School Dropouts
Vocabulary
prosper | grade (2) | prestigious |
afford | graduate | Fortune 500 |
barely | institution | higher education |
co- | drop out | requirement |
dorm | found (2) | accomplish |
scheme | net worth | advocate (2) |
CEO | real world | enterprise |
fund | dyslexia | roughly (2) |
provide | milestone |
Study Hard; Work Hard
We’ve all heard it throughout our youths: study hard…get good grades…attend a prestigious university…get a job with big company…work hard — and you’ll succeed and become middle-class.
The Real World
But in the real world, is a college degree absolutely necessary? Do you really need one if you want to do well in business?
Higher education is certainly a requirement for professional careers in engineering, science, law and medicine.
However, it turns out that you don’t have to attend university to prosper financially: there are plenty of people who had not graduated from college (or even high school), but still accomplished a lot.
Steve Jobs
The most famous example in recent times is probably Steve Jobs, co-founder of Apple. Though he attended Reed College — an expensive institution his family could barely afford — he soon dropped out.
Jobs went on to lead the development of such milestone products such as the Apple II personal computer, the Macintosh, iPad and iPhone.
At the time of his death in 2011, Jobs’ net worth was $11 billion.
Fellow co-founder Steve Wozniak (Apple’s tech-wiz) is worth about $100 million. Wozniak never completed college either.
Bill Gates
Bill Gates started programming personal computer software at the age of 13. He enrolled at Harvard in 1973, but dropped out before graduating and founded Microsoft. Gates was the richest man in the world for 23 times as declared by Forbes magazine’s annual ranking of global billionaires.
Michael Dell
Another college dropout is the founder of Dell Computers, Michael Dell.
His net worth is said to be nearly $20 billion.
Dell had attended the University of Texas. In his dorm room, he started packaging and selling upgrades for personal computers.
Eventually he quit his studies and went on to bigger schemes and enterprises.
By 1992 at the age of 27, Dell had become the youngest CEO on the Fortune 500 list.
Richard Branson
Then there is Richard Branson. With a poor academic performance, he left high school at 16. Not only that, he was also dyslexic.
********
→ **EXERCISE TASKS**:
**a.** Please say whether each statement agrees with the text on school dropouts, answering yes or no and quoting the words that decide it: (i) Steve Jobs left Reed College without finishing. (ii) Bill Gates enrolled at Harvard in 1975. (iii) Michael Dell was the youngest CEO on the Fortune 500 list by 1992.
**b.** Resume the text on school dropouts from its last sentence and carry it on from there.
The entries after this text play no part in this work.
********
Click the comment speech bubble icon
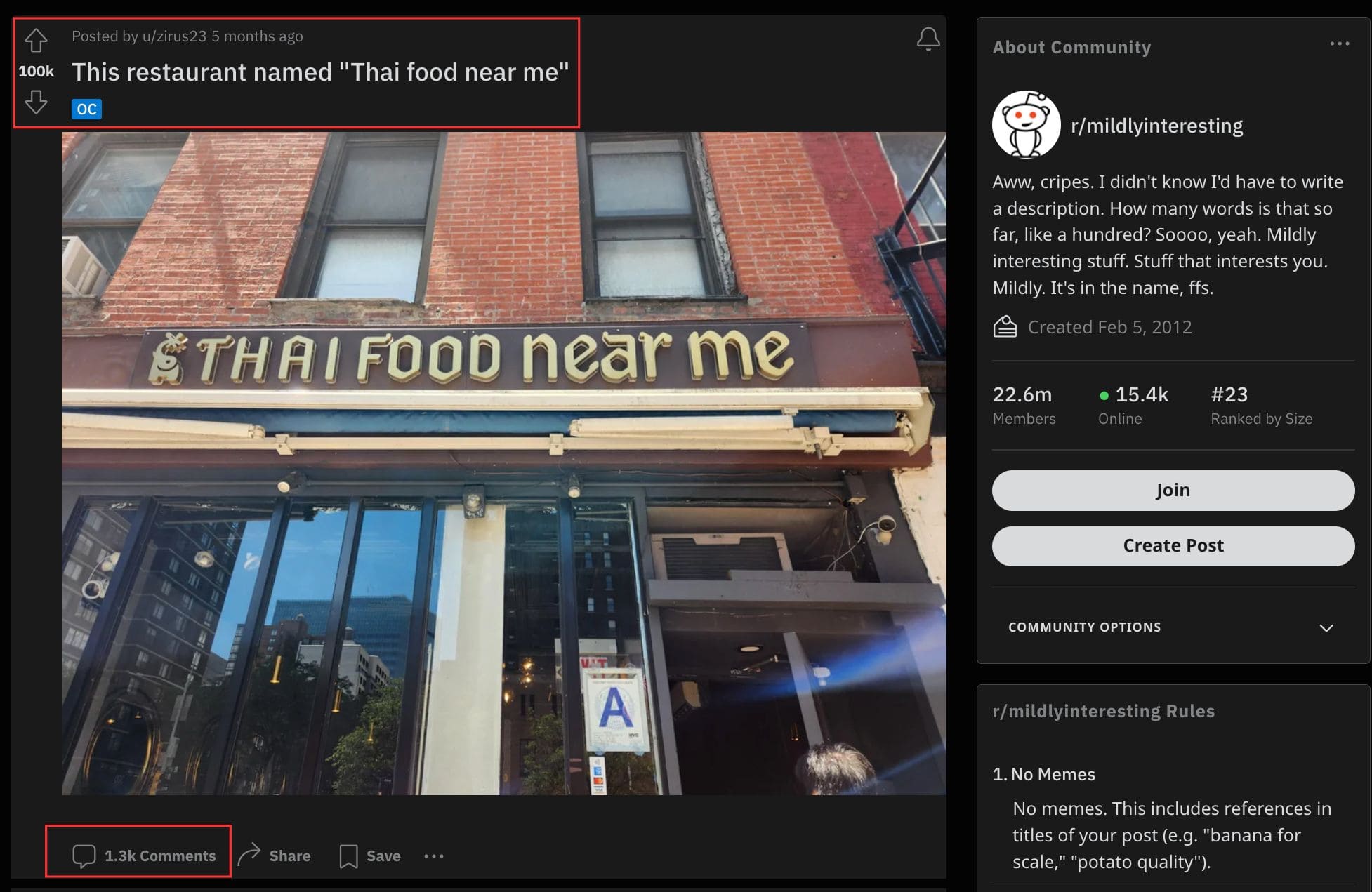This screenshot has width=1372, height=892. pos(84,856)
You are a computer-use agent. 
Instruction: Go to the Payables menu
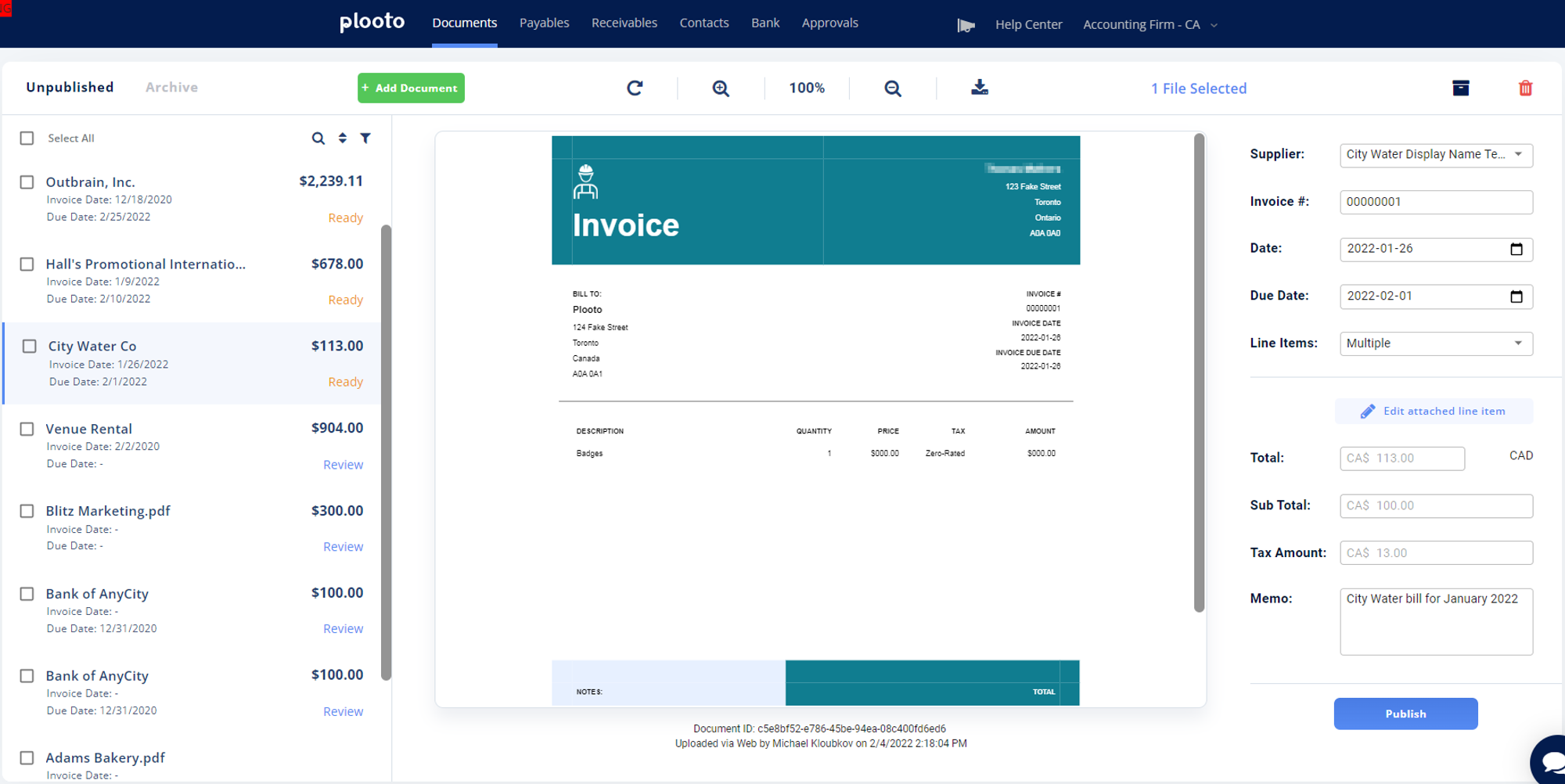544,23
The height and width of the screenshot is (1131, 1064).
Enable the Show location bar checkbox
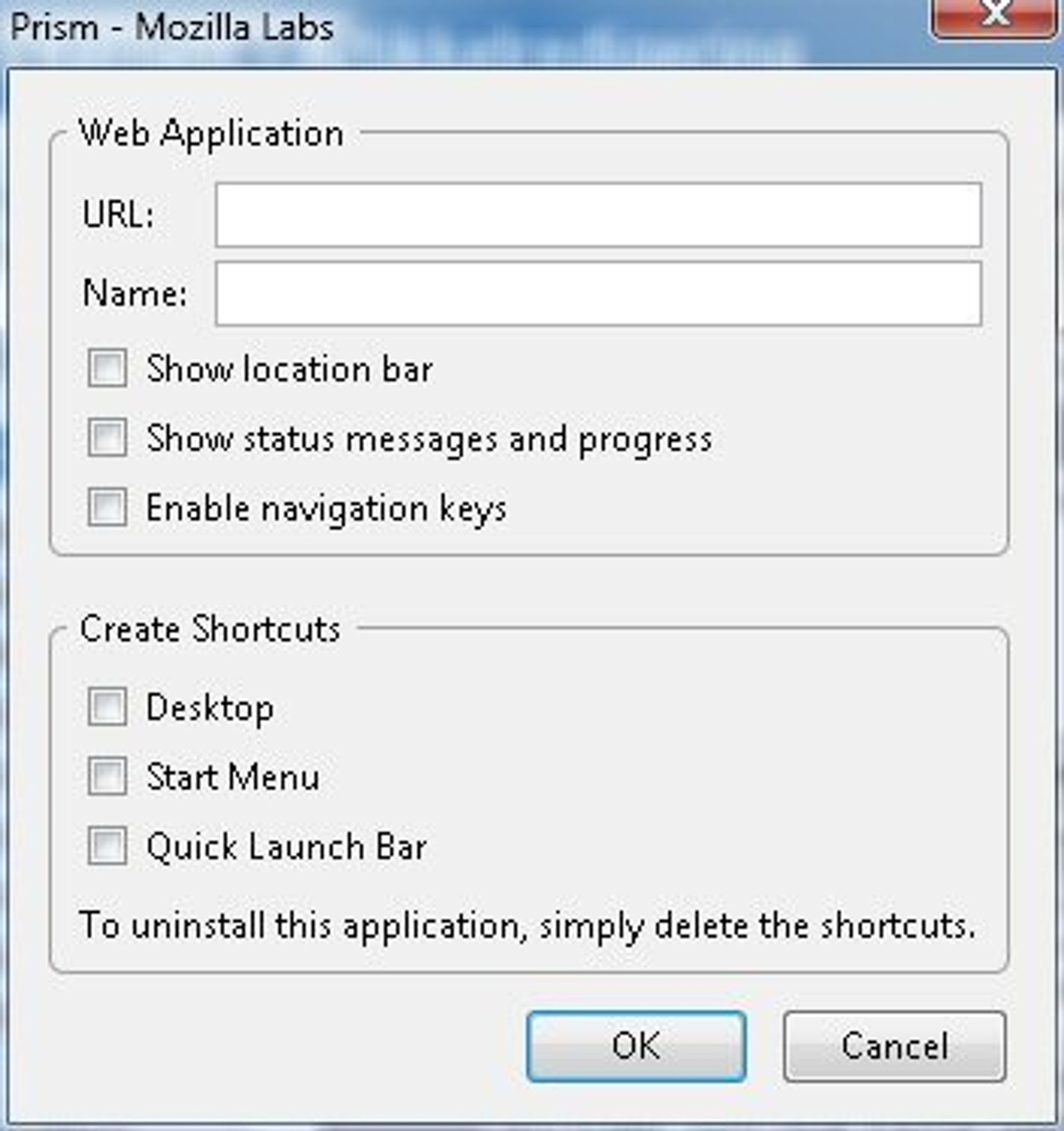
********
→ **YOUR RESPONSES**:
**a.**
(i) Yes: "he soon dropped out."
(ii) No: "He enrolled at Harvard in 1973."
(iii) Yes: "By 1992 at the age of 27, Dell had become the youngest CEO on the Fortune 500 list."

**b.**
Despite (or some may say because of) that, Branson eventually found Virgin Atlantic Airways, Virgin Records, Virgin Mobile and other Virgin brands.
Richard Branson’s net worth is roughly $4.9 billion.
Today, Branson is a strong advocate of education. He believes that schools should be doing a better job of helping entrepreneurs, and that funding be provided to them.
Mark Zuckerberg
Facebook co-founder Mark Zuckerberg launched the social network in February 2004 as a Harvard-only site, but quickly expanded to several other US colleges. Zuckerberg dropped out of Harvard in his sophomore year to work exclusively on the project.
Today, the site has almost 1.5 billion active monthly users and a market cap of $250 billion.
Questions
1. What do parents, teachers and counselors always tell children and teenagers?
2. A university education is necessary to succeed in life. Is this true or false?
3. Steve Jobs got a bachelor’s degree in computer engineering. Is this correct or wrong? Why did he drop out of college?
4. What did Jobs accomplish?
5. Did Michael Dell start a business in his thirties?
6. Richard Branson had some “disadvantages”. Yes or no? What were his disadvantages?
7. Could Branson be a hypocrite?
A. What have your parents, teachers and other authority figures tell you as a child?
B. Do you know people who went to university, but are not particularly “successful”? Describe them.
C. I know very successful people who did not graduate from college (or high school). Yes or no?
D. Are there many university graduates who can’t find (proper) jobs?
E. University education is overrated. Do you agree?
F. What will happen in the future?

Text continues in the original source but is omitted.